The short answer is yes. In prior blogs, the “common law” has been explained to be a legal principal that is announced in a legal decision, and over the course of decades, becomes law just like any statute that is passed by the legislature and signed into law by the governor. The particular common law in this case is called the Emergency Situation Doctrine.

Judge Cardozo used the phrase “danger invites rescue” in an important Court of Appeals decision explaining the Emergency Situation Doctrine over a hundred years ago. The doctrine states that when a person sees another person in danger, the person who attempts to help the person in danger has a claim against the negligent parties that created the dangerous situation. (The person attempting the rescue though cannot act in a reckless manner.)

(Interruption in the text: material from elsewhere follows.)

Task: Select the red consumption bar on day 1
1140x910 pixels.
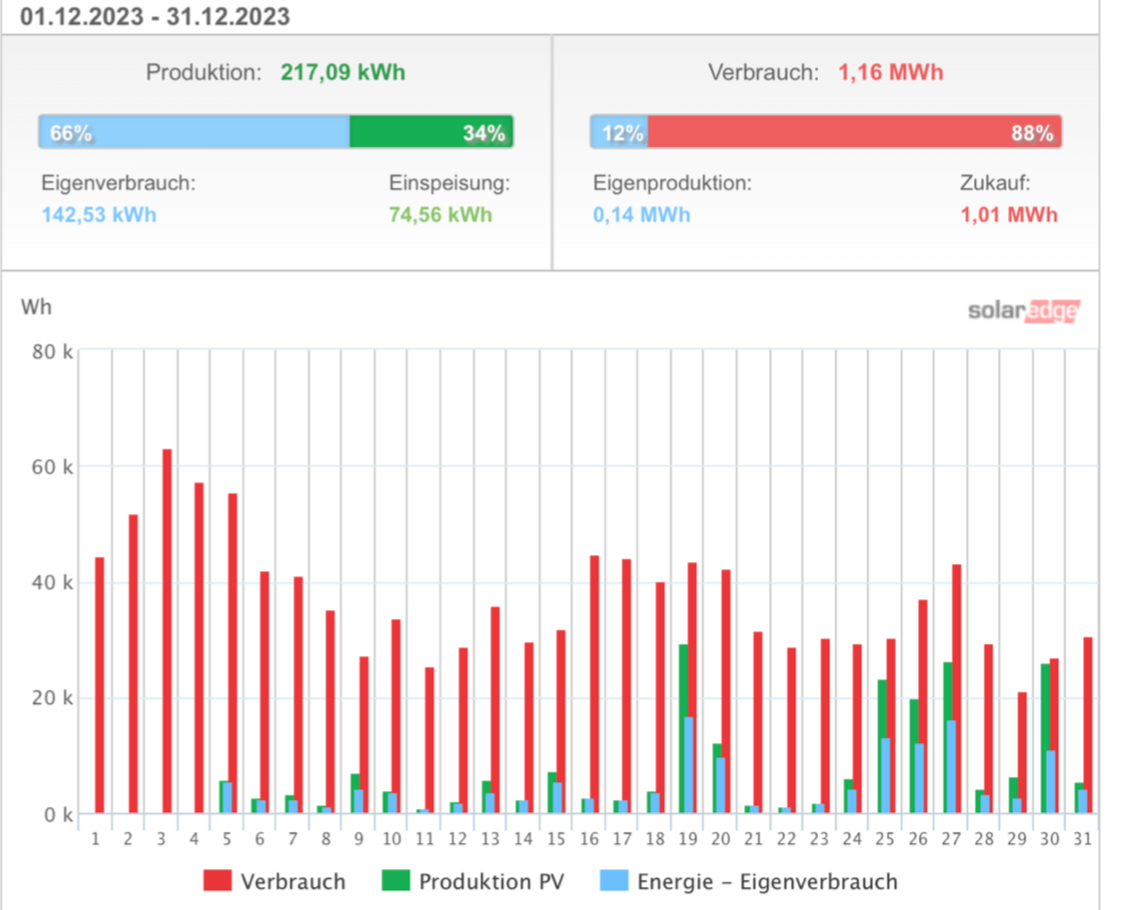Action: click(100, 685)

In this case, when you saw the two vehicle collision, you were compelled to see what you could do to help the people involved. You stated that your main goal was to see if people were injured, and if so, to summon an ambulance. When you came upon the person panicking, you attempted to assist that person from their vehicle. You were injured assisting that person exiting the vehicle.

Your claim is against the party or parties that created the situation. You may have a claim against both drivers. You have a claim against the driver that crossed over the yellow line because that driver was not following the Vehicle and Traffic Law in their vehicle operation and that conduct would be negligent. However, the driver you rescued could be negligent if that driver did not take any action to avoid an accident that might have been avoided. Statements from both drivers might be evaluated by a jury to determine if there was fault on both drivers.